Rani Lill Anjum is Researcher in Philosophy and Principal Investigator of CauseHealth at the Norwegian University of Life Sciences (NMBU). She leads the NMBU Centre for Applied Philosophy of Science together with Elena Rocca, where she works on the philosophical foundations of science with focus on causality, probability and dispositions. Anjum has written four books with Stephen Mumford: Getting Causes from Powers, Causation – A Very Short Introduction and Causation in Science and the Methods of Scientific Discovery, published with Oxford University Press, and What Tends to Be. The Philosophy of Dispositional Modality with Routledge.

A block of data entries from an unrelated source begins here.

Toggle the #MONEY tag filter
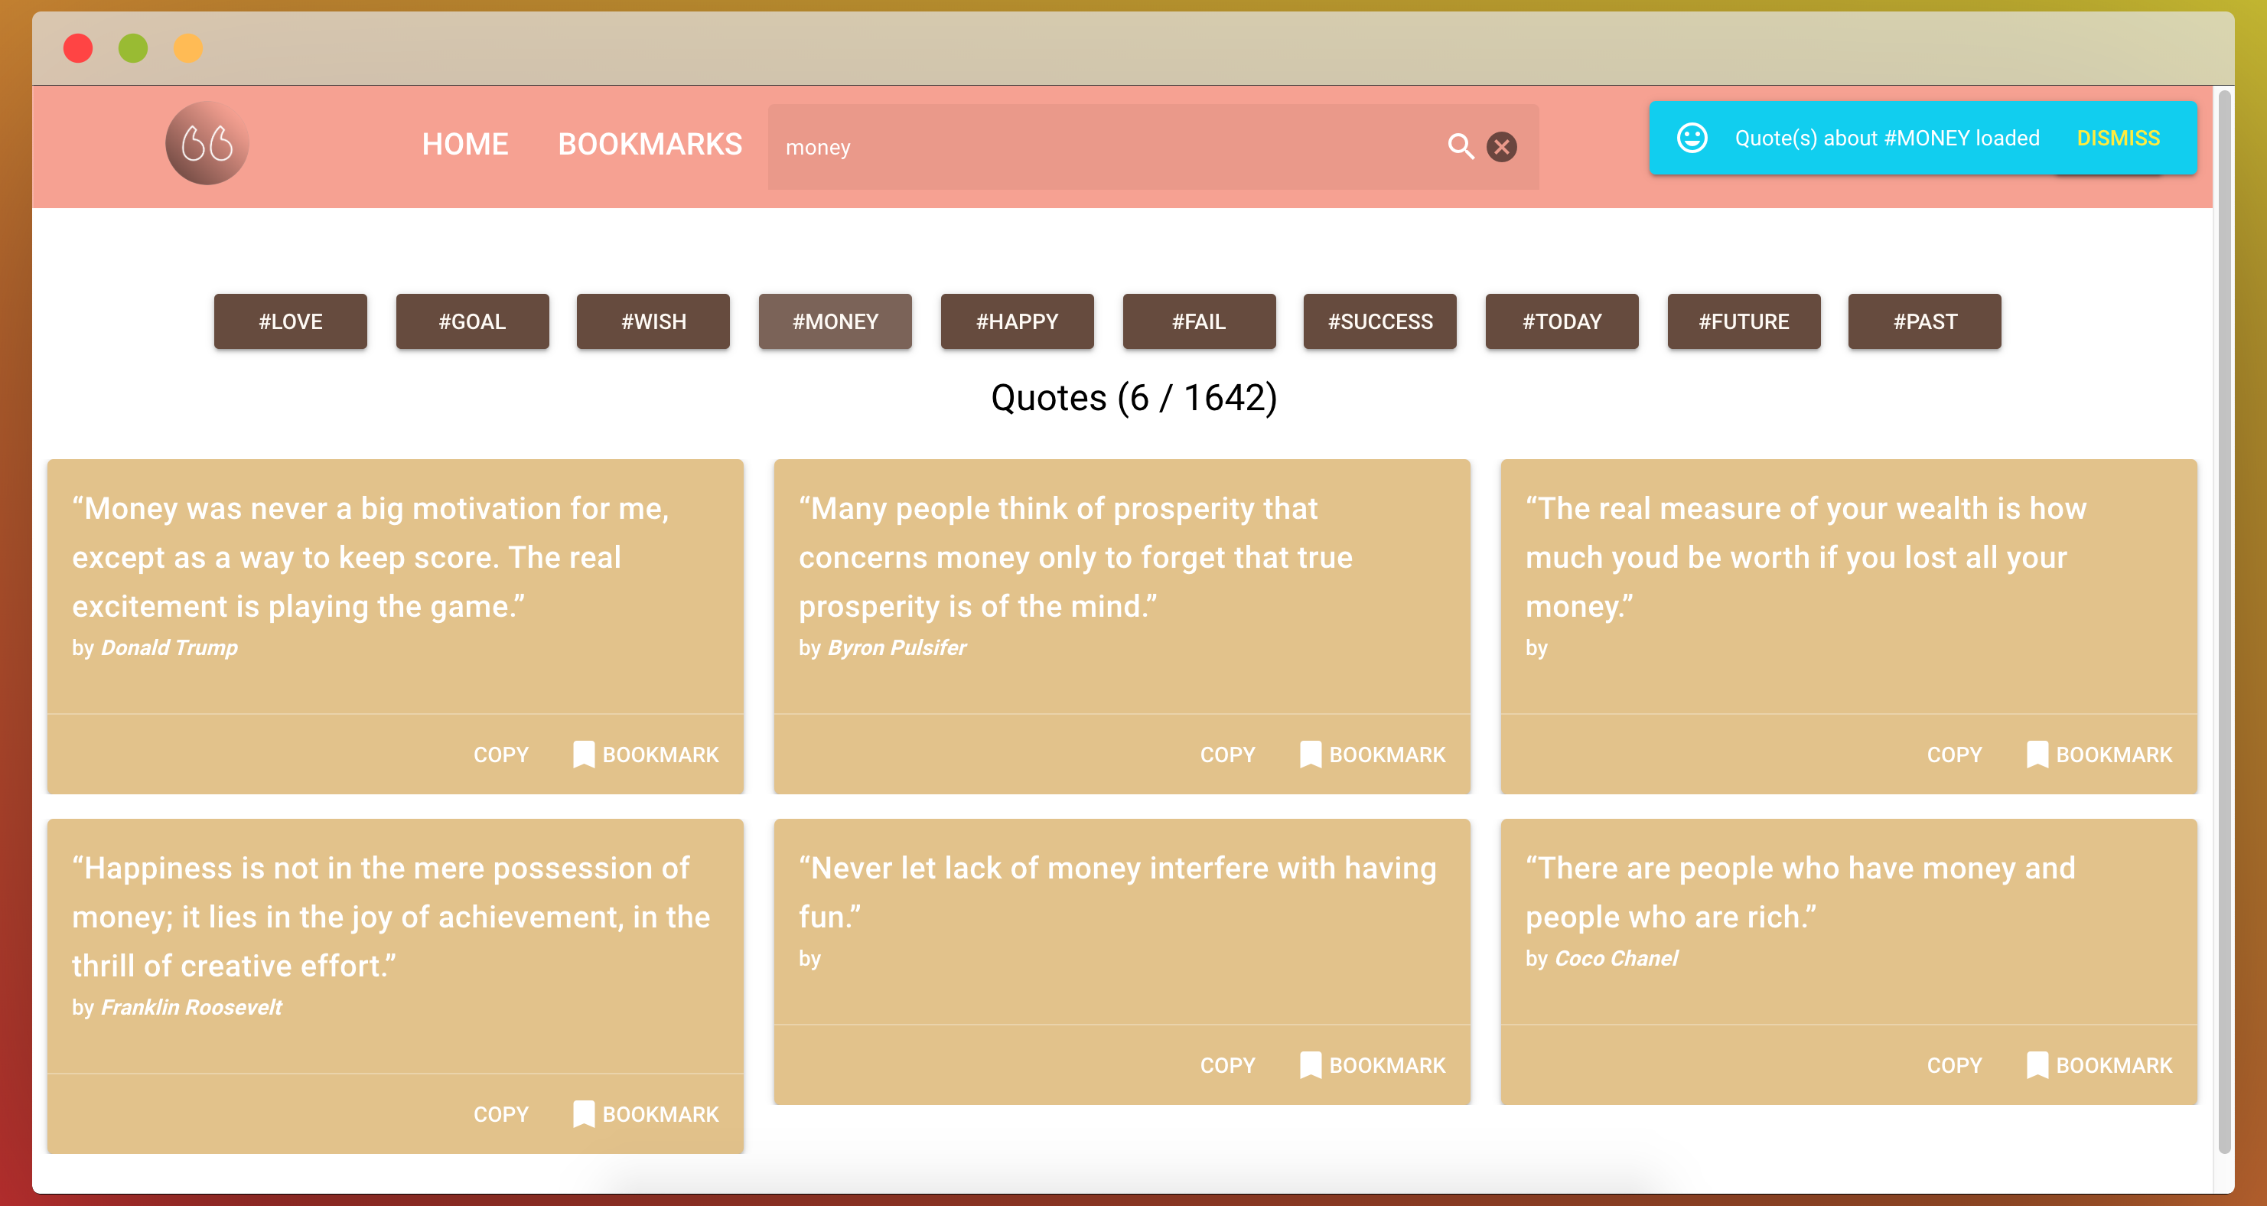 point(834,321)
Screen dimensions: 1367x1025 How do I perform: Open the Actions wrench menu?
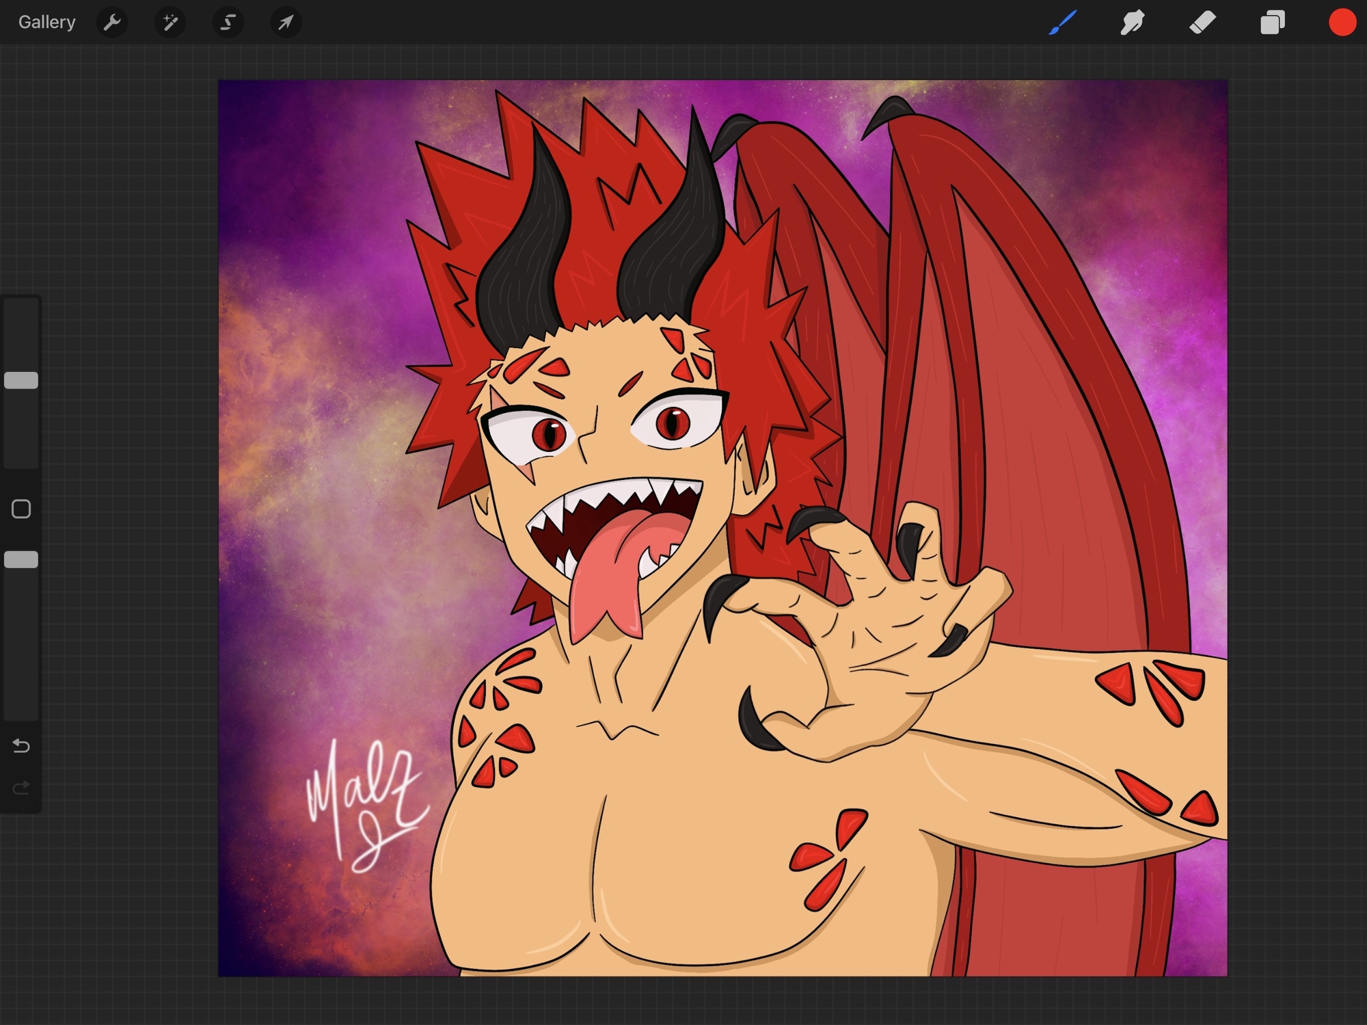(112, 23)
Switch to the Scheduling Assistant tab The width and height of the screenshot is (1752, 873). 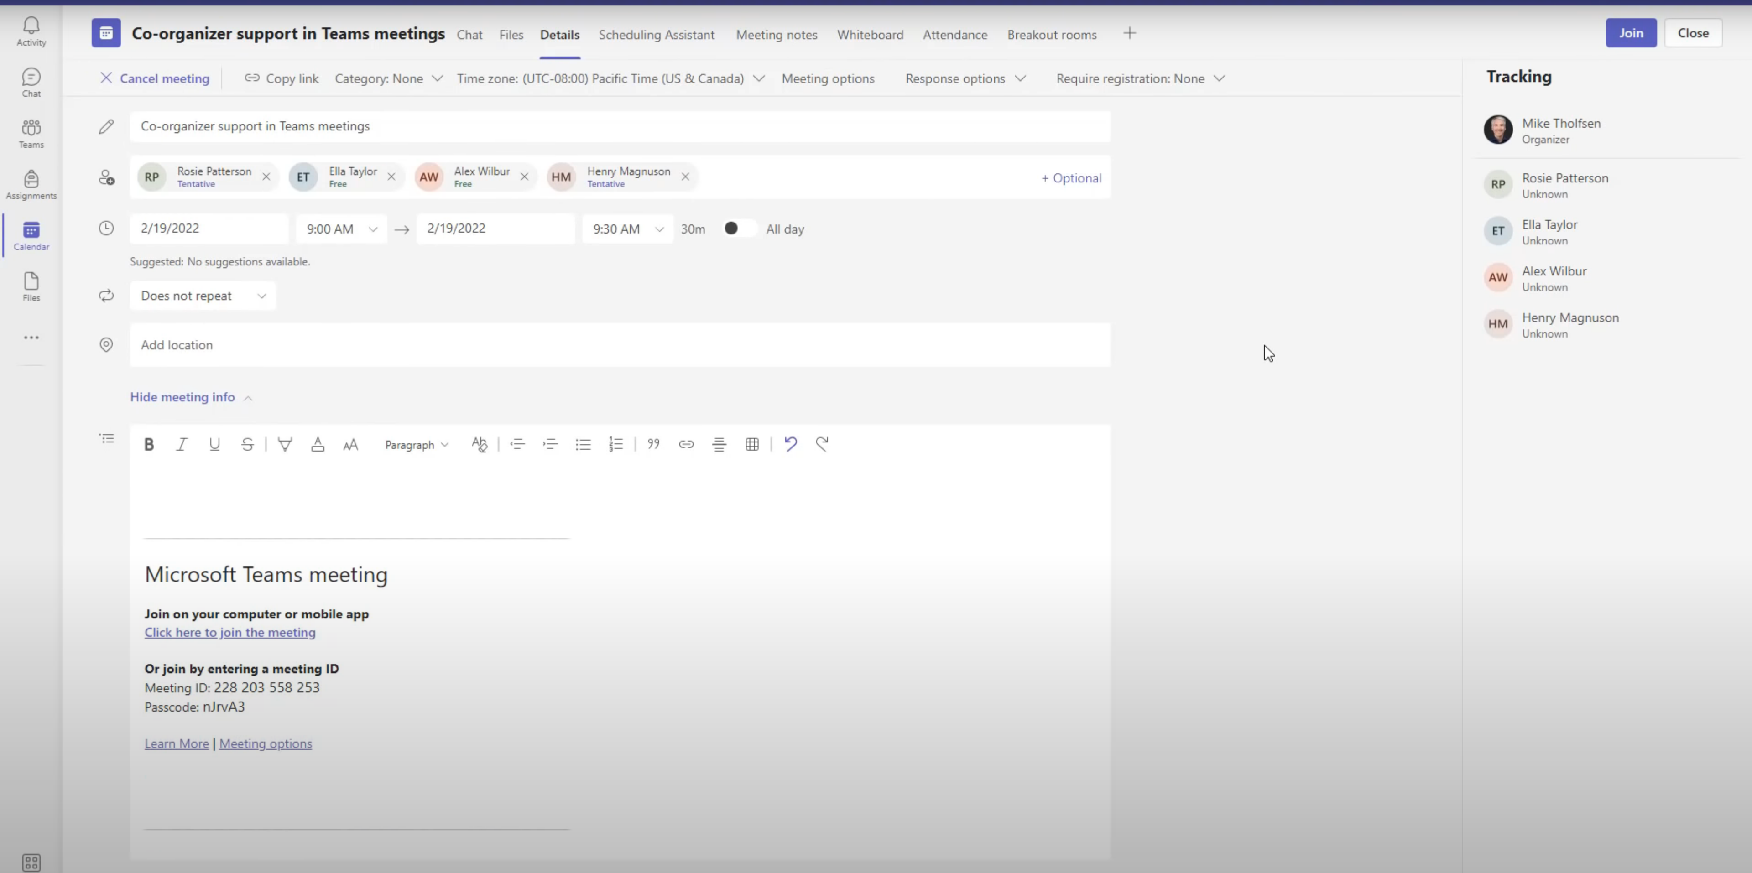click(x=656, y=35)
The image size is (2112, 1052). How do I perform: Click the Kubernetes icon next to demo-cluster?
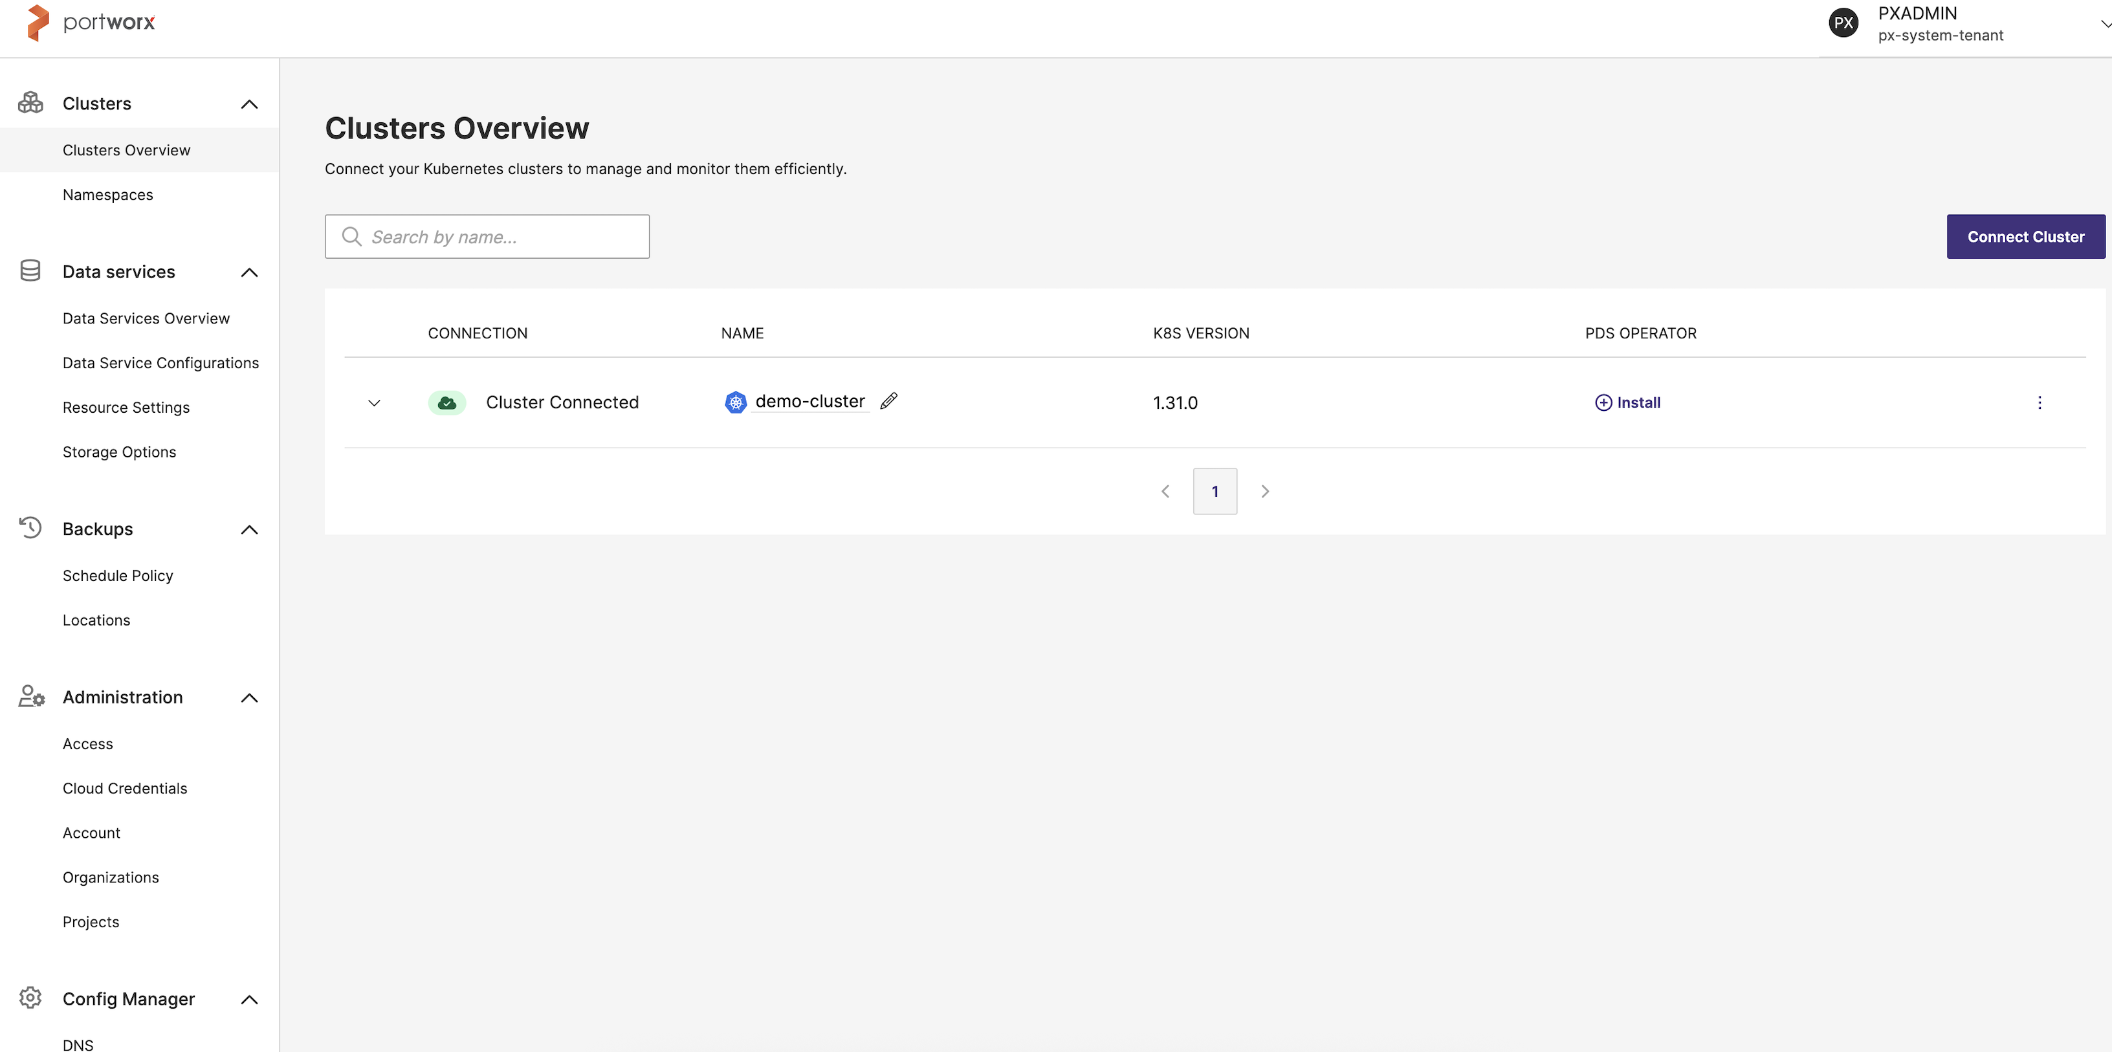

Samantha Copeland is Assistant Professor in the Ethics and Philosophy of Technology section at Delft University of Technology. She was a postdoctoral fellow with the CauseHealth project and is on the editorial board for the annual philosophy thematic of the Journal of Evaluation in Clinical Practice. Copeland has published on the ethics of addressing unexpected results in clinical research that involves human subjects, including ‘The case of the triggered memory: serendipitous discovery and the ethics of clinical research’ and ‘Unexpected findings and promoting monocausal claims, a cautionary tale’. She is also co-author of ‘Pharmacovigilance as scientific discovery: an argument for trans-disciplinarity’, written with Ralph Edwards and Elena Rocca.

 

Elena Rocca is an interdisciplinary Researcher with background in pharmacy, biology and theory of science at the Norwegian University of Life Sciences (NMBU). She is Principal Investigator of the project CauseHealth Risk and Safety and leads the Centre of Applied Philosophy of Science with Rani Anjum. She is on the editorial board of the International Journal of Risk and Safety in Medicine. Rocca is interested in the role of philosophical bias in the production and evaluation of evidence. She is author of ‘The evidence that evidence based medicine adopts’, ‘Bridging the boundary between scientists and clinicians’, and co-author of ‘Real or ideal risk? Philosophy of causation meets risk analysis’ with Rani Anjum.